A founder in Manchester called me last month. Her ATS had rejected 340 applicants in nine days, and she was thrilled with the speed. Then she asked, almost as a side note, whether we should look at who actually got through. So, we did.
Every shortlisted candidate had gone to one of six universities. Not because those were the six best in the pile, but because that is what her previous hires looked like, and the tool had quietly learned to want more of the same. Nobody had chosen this. The software simply found a pattern in the historical data and made it the future.
This is where AI CV screening in 2026 either becomes the best hiring decision a small business ever makes, or a quiet way to keep making the same hiring mistakes at faster speed.
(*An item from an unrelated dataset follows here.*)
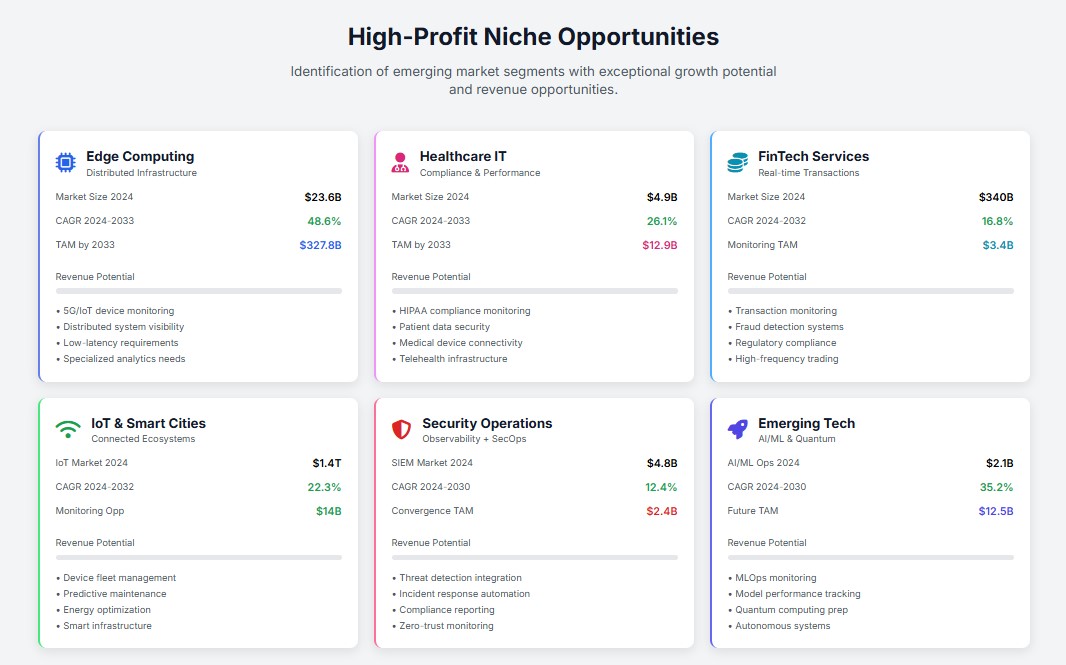Select the FinTech Services heading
A note on scope. This article discusses AI CV screening from a talent acquisition perspective. It references the UK regulatory environment as context for HR leaders and business owners, but it is not legal advice. Decisions about lawful basis, Data Protection Impact Assessments, Article 22 of UK GDPR, the Equality Act 2010 or any other compliance obligation should be taken with a qualified UK data protection or employment law specialist.
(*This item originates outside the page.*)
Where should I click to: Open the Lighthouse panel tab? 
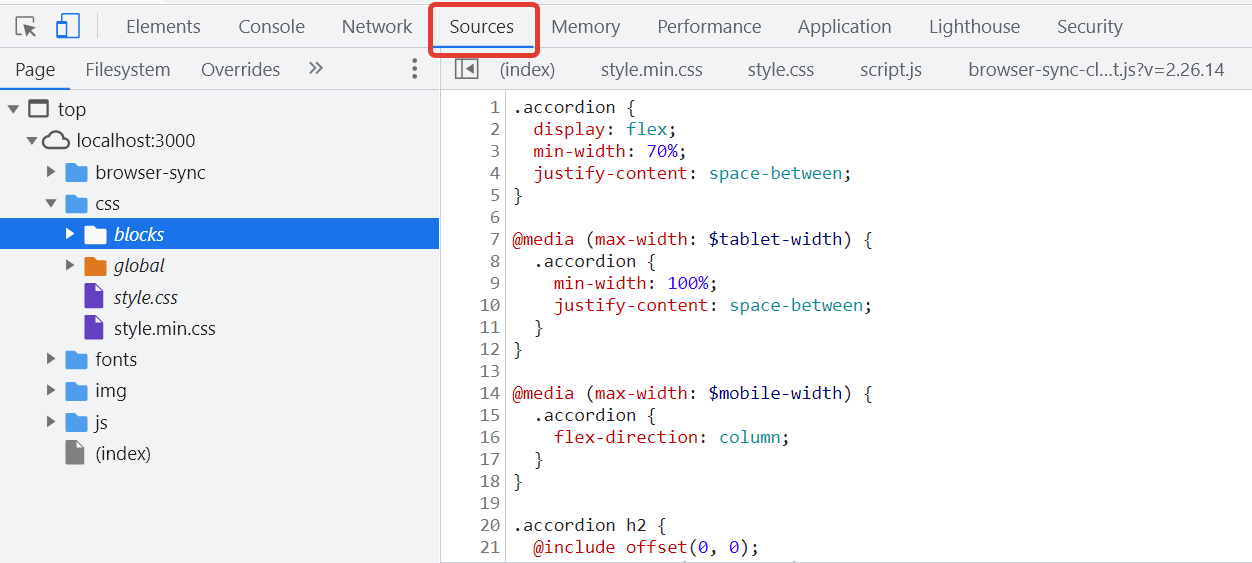[974, 27]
AI CV screening is software that reads, scores and ranks CVs against a role using machine learning, so a recruiter or hiring manager can shortlist faster. The system parses each CV into structured data (skills, titles, tenure, education, keywords), compares it against the job description, and ranks candidates from best to worst fit.
Some tools stop there. Others make the shortlisting decision on their own, quietly moving candidates out of the process before a human has looked at anything. That distinction, between a tool that suggests and a tool that decides, is where most of the real risk in UK hiring now sits.
The regulator has spent 2024 and 2025 tightening its expectations of AI in recruitment, and the direction of travel is clear: employers using these tools without genuine oversight are drawing increasing regulatory attention.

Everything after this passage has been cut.